[[ EXTRACTED ENTRIES open ]]

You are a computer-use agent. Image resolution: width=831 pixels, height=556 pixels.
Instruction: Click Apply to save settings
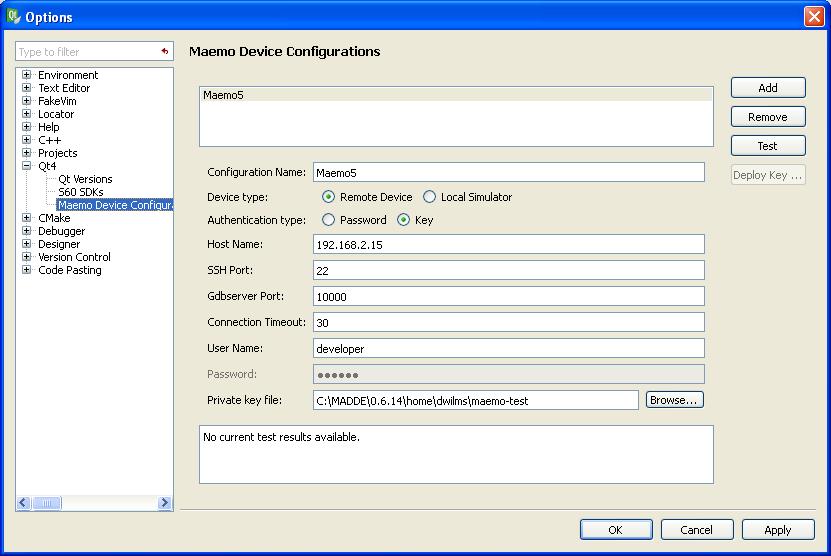[x=777, y=530]
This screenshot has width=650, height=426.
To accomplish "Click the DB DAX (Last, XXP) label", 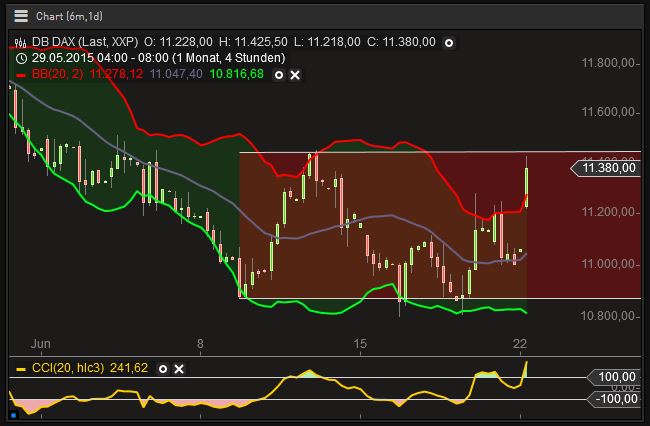I will pyautogui.click(x=82, y=42).
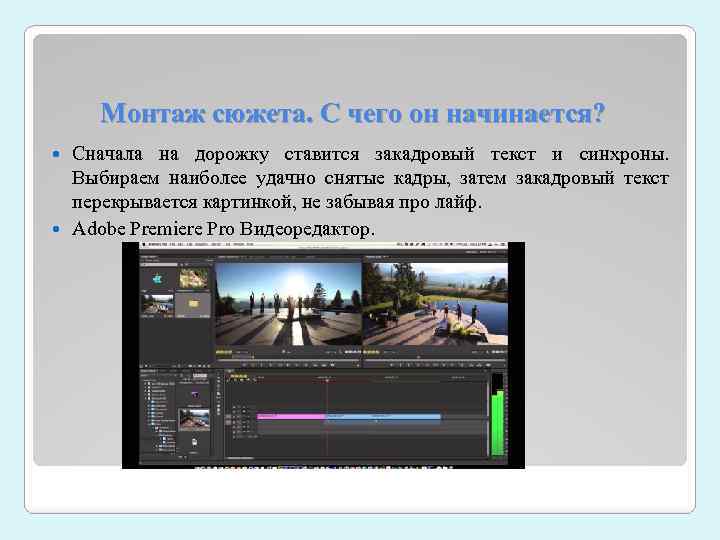The image size is (720, 540).
Task: Click the timeline panel yellow timecode
Action: tap(238, 376)
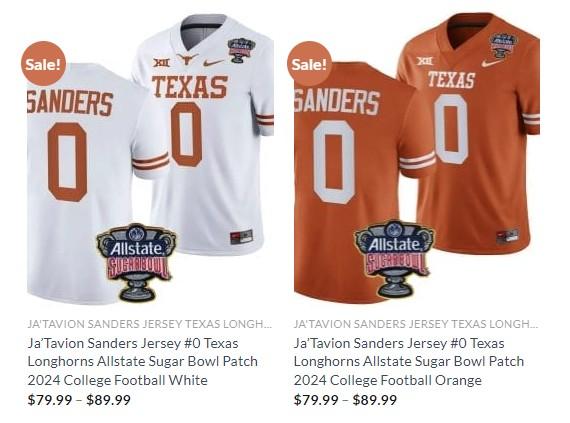Click the Longhorn logo on white jersey
This screenshot has width=570, height=423.
tap(188, 59)
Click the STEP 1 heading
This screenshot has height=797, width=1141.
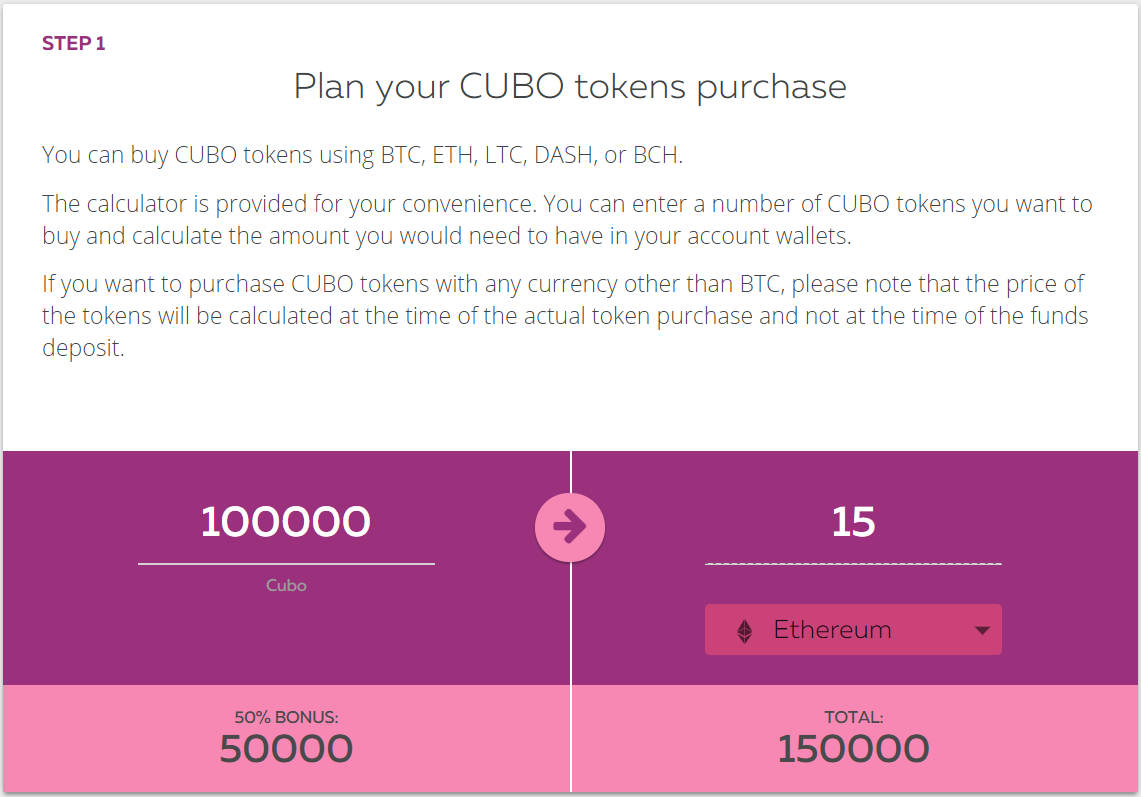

[[ EXTRACTED ENTRIES closed ]]

▶ [EXERCISE DETAILS]: Only the lines from the one containing "Click the STEP 1 heading" through the final line of the data are to be written out, exactly as they stand and without pictures.

▶ [RESULT OF THE TASK]:
Click the STEP 1 heading
This screenshot has height=797, width=1141.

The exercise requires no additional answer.